True or not, it's a nice story. A more political scenario evolved with the discovery of the fortified Portuguese wine we know today as Port.
(I pause here, during this holiday season, remembering (vaguely) a time in my boyhood when my mother would take a little port. Mom was an enthusiastic practitioner of folk medicine,
|Dining in Portugal|
Mom and I lived in a small one bedroom unit in the back of a converted tavern. Clara Ellis, her World War II amputee husband, Howard and their young daughter, Corinne, lived in the front unit. We didn't have a car so Mrs. Ellis would occasionally run errands for my mother in her torpedo-back Pontiac.
One day, Mrs. Ellis stopped by to tell my mother that she was going to the state store and did my mother want anything for the holidays. Mom gave her the money for a bottle of port.
In the 1940s, the only way to buy a bottle of wine, spirits or beer, in fact anything with alcohol, in Pennsylvania, was to go to a state store.
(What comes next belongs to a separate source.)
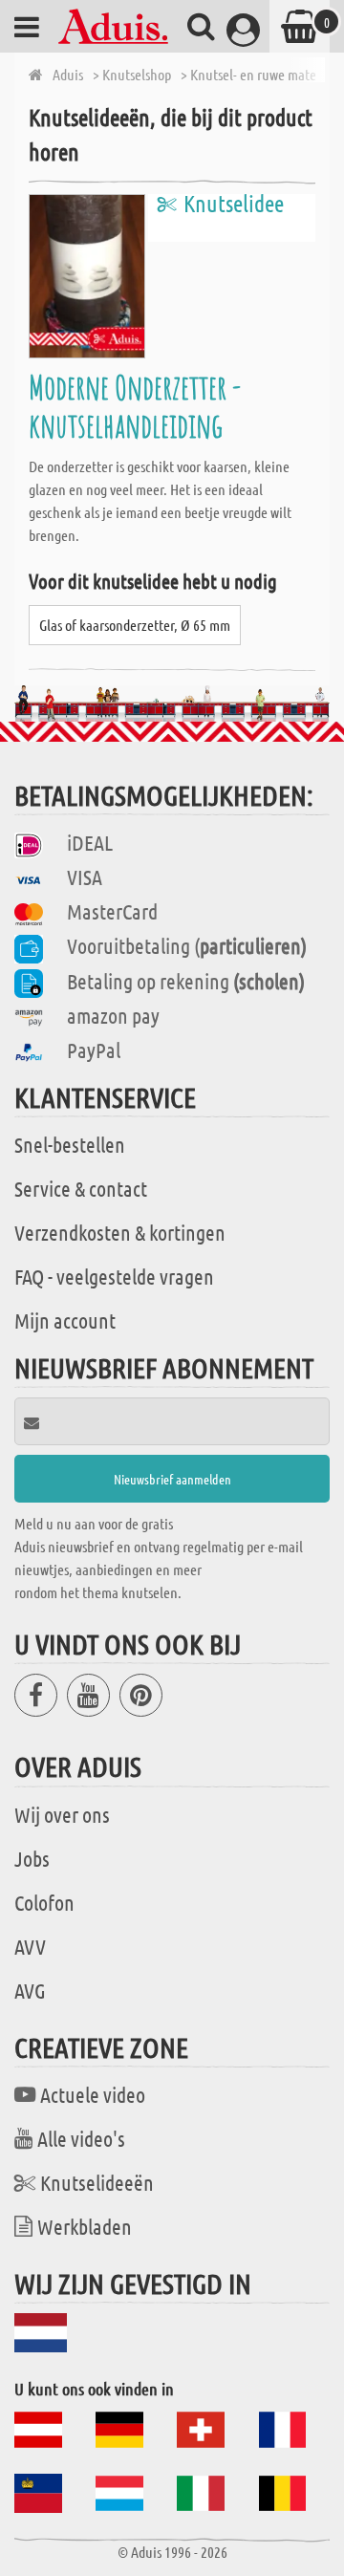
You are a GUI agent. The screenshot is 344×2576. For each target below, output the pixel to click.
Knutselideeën (97, 2182)
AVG (30, 1990)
Licensed restaurants also served alcohol, or you could drive across the Delaware River to New Jersey where alcohol sales were more relaxed.
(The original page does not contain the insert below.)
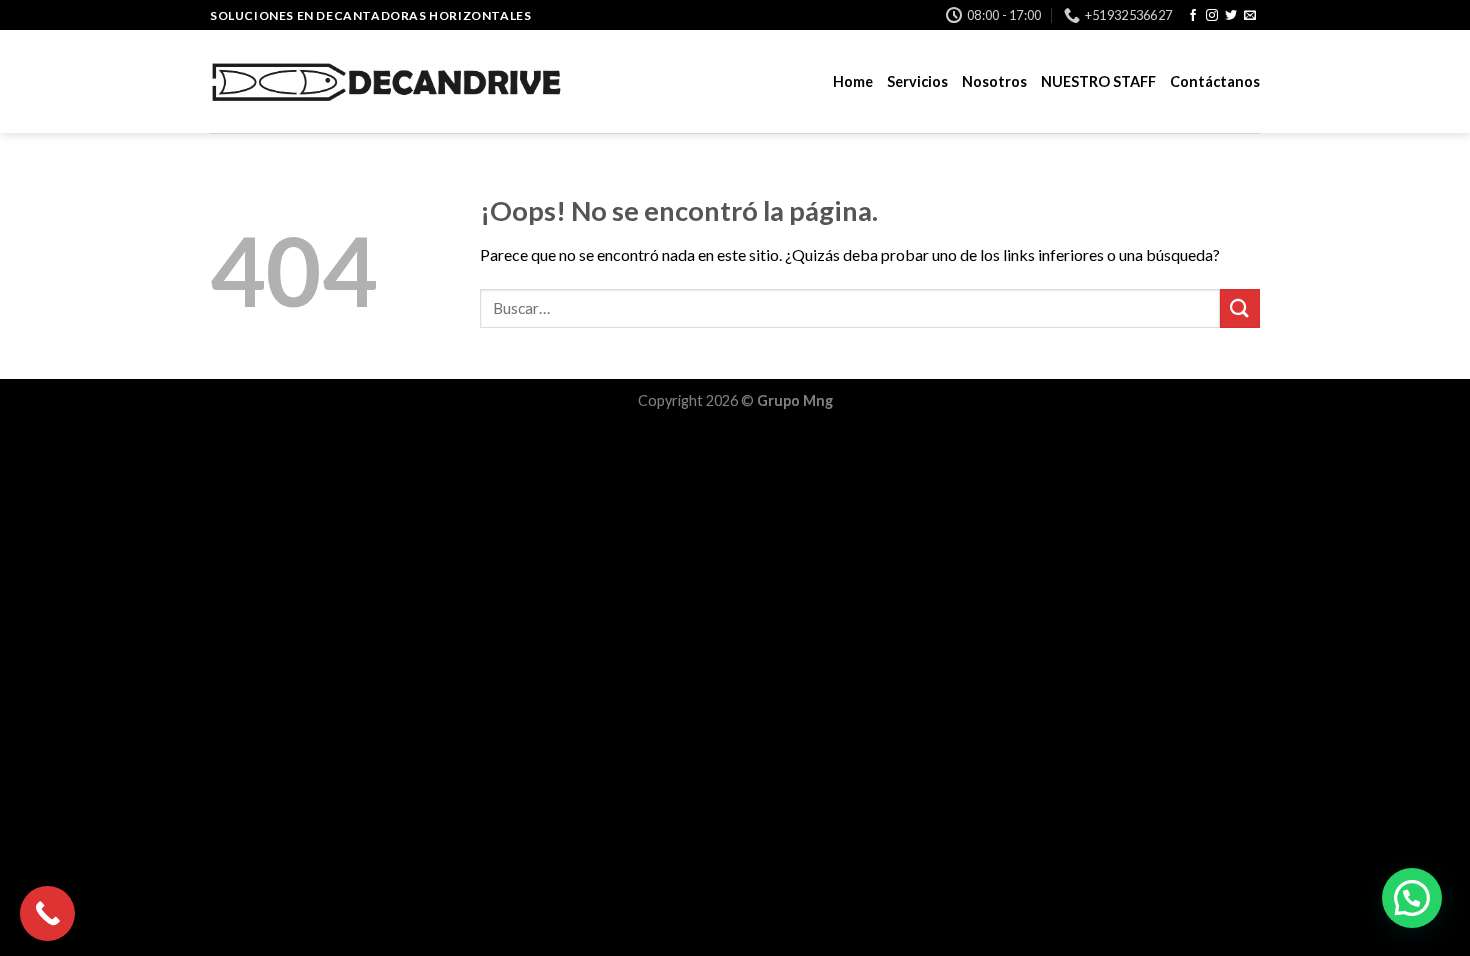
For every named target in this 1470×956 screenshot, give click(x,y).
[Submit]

I was outside playing when the Pontiac returned, easing up to the curb in front of the house. On the way back from the state store, Mrs. Ellis must have stopped by the tavern to get here husband, because I saw them arguing about something. The disagreement didn't last long when Mrs. Ellis got out of the car, and leaning over to look across the front seat, snarled: "Well, Howard, you can just stay there!"
And he did, for a while. But eventually, with some effort, Mr. Ellis lifted himself out of the passenger side of the car, struggling to maintain his balance, while holding onto the car with one hand and his artificial leg with the other.
Then he looked across the street and seeing our nosy neighbor peeking out her window, Howard Ellis waved his artificial leg in the air and yelled, "That's right, you old bat, I'm drunk again!" Howard Ellis never got over the loss of his leg in the war and how that trauma kept him from being the man he wanted to be after the war.
As I stood there watching this little drama that I didn't really understand, Clara Ellis came out of the house and helped her husband inside and then brought the bottle of port around, likely from a Finger Lakes winery, for mom, who nursed it through Christmas and New Year.)
But I digress...In the early 1690s, the scenario in Portugal involved a trade war between the French and English. Seems the English were enjoying their French wine until a disagreement occurred prompting harsh tariffs to be imposed, driving English wine merchants to look elsewhere for wine. That place was northern Portugal.
|Terraced vines in the Douro River valley|
What was available to the merchants was a thin acid white wine (probably Vinho Verde), which the merchants quickly rejected. Instead, they went inland along the Douro River and found a deeply colored, big and lusty red wine. The trick was to get the wine to London in good condition, so the crafty merchants added a little brandy to stabilize the wine for the sea journey.
Similar scenarios apply to the almost instant popularity of three fortified wines from the Iberian Peninsula: Spanish Sherry and Portuguese Madeira and Port. And it was all because the English and French did not like each other very much.
The evolution of port as we know it today didn't happen overnight. One version of the change holds that the English wine merchants discovered the way to make port when a merchant found monks in a mountain monastery adding brandy during fermentation, killing off active yeasts and producing a sweet red wine. Most of the changes that came after, between the 17th and 19th century, were economical and political. But then the port business took a severe hit when phylloxera (a small root-feeding aphid) swept through the Douro.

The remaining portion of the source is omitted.